## DATASET EXCERPTS
****************

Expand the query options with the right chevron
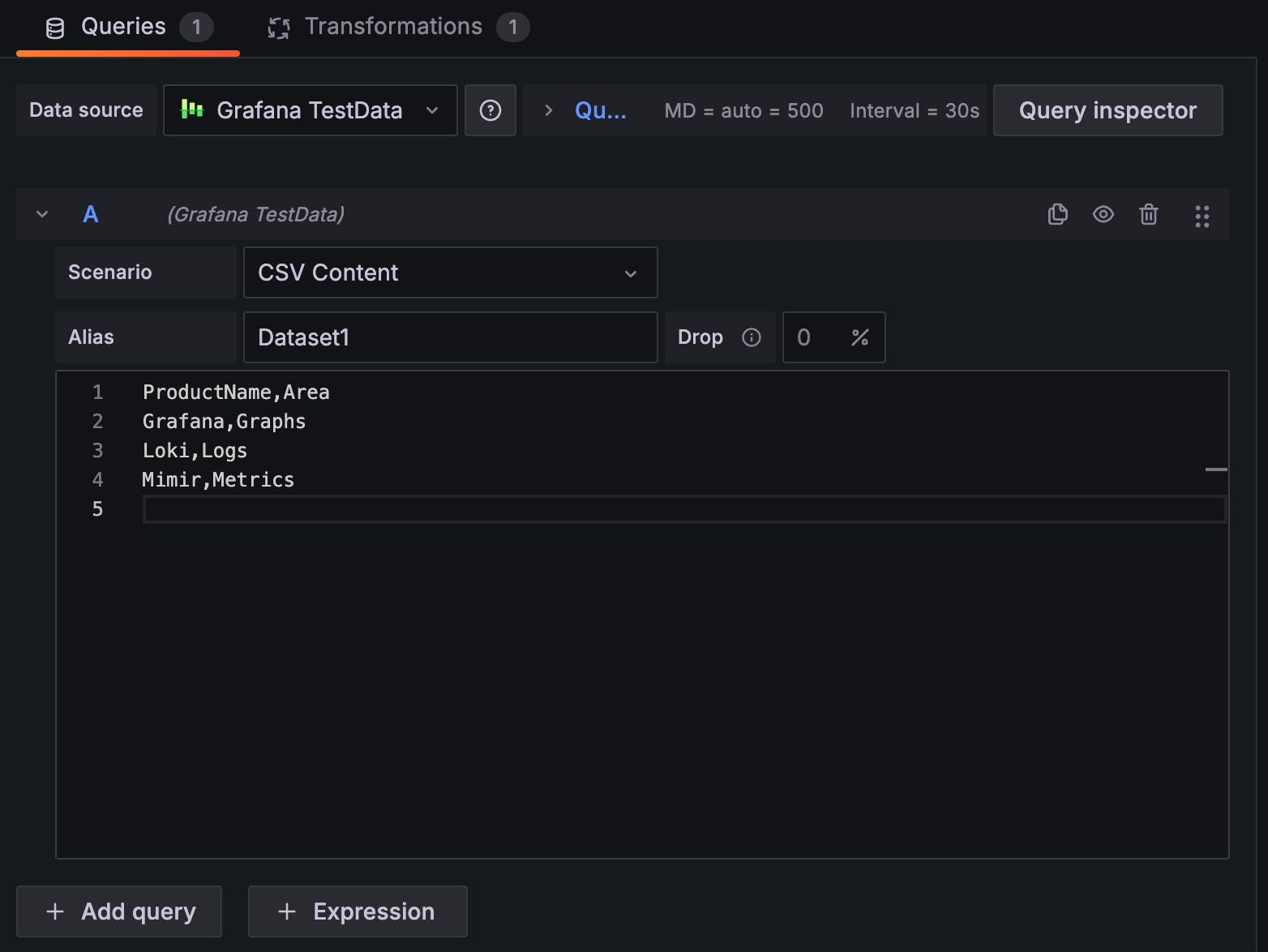This screenshot has height=952, width=1268. (x=548, y=110)
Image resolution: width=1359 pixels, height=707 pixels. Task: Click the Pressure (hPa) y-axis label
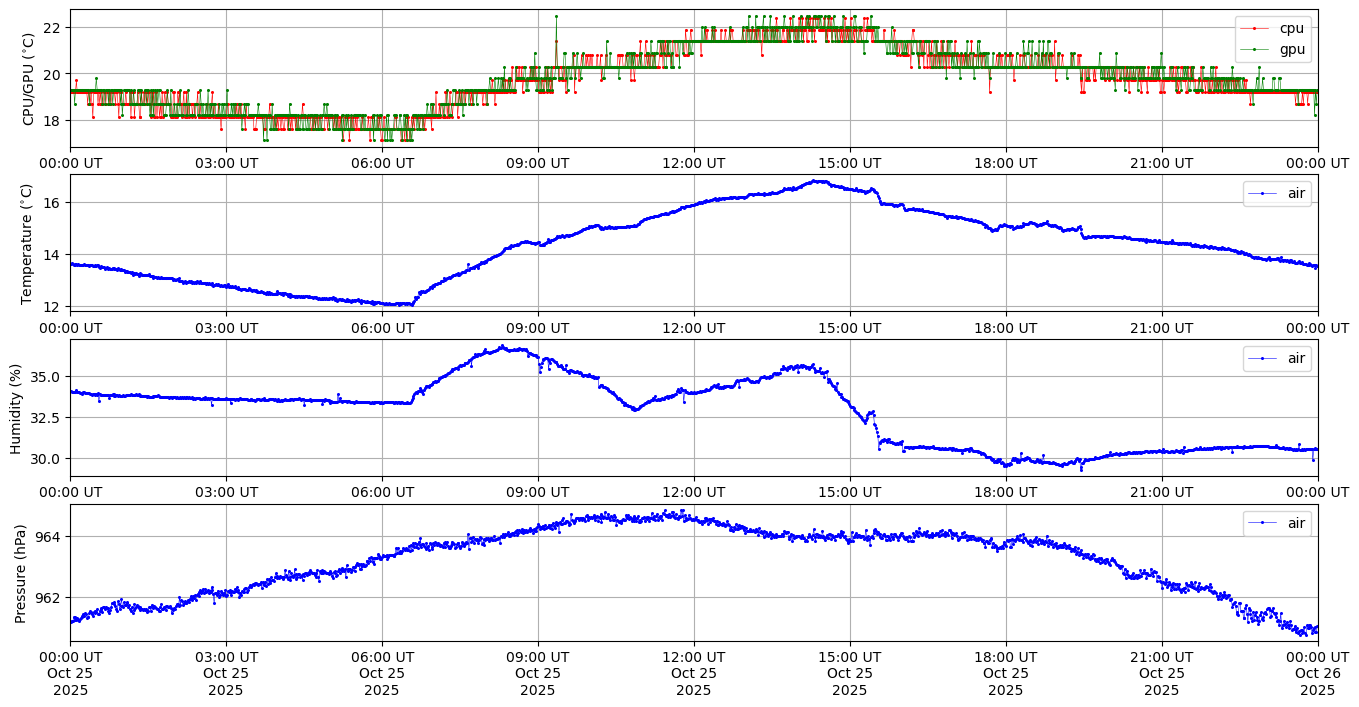tap(21, 572)
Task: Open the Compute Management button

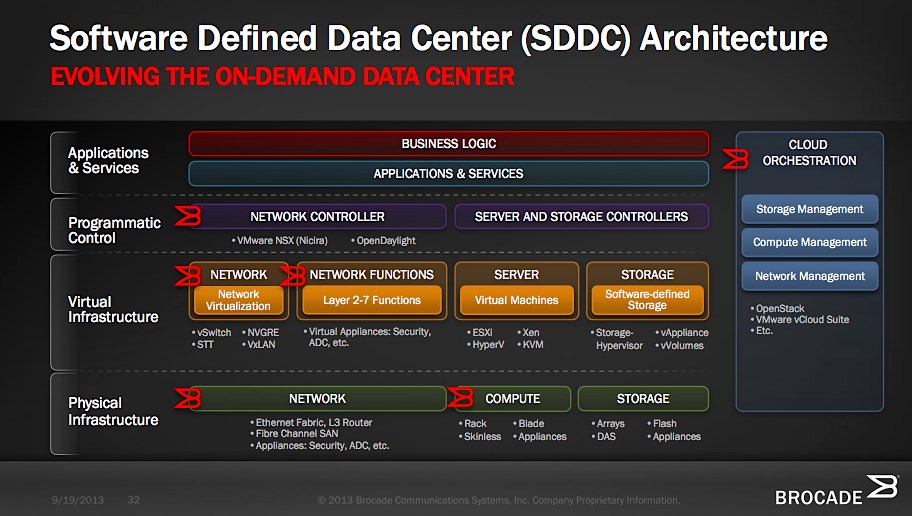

****************

## AIM OF THE EXERCISE
In your copy of the listing above, reproduce each line exactly and omit all pictures.

## ANSWER SPACE
Expand the query options with the right chevron
This screenshot has height=952, width=1268. (x=548, y=110)
Image resolution: width=1359 pixels, height=707 pixels. Task: Click the Pressure (hPa) y-axis label
tap(21, 572)
Task: Open the Compute Management button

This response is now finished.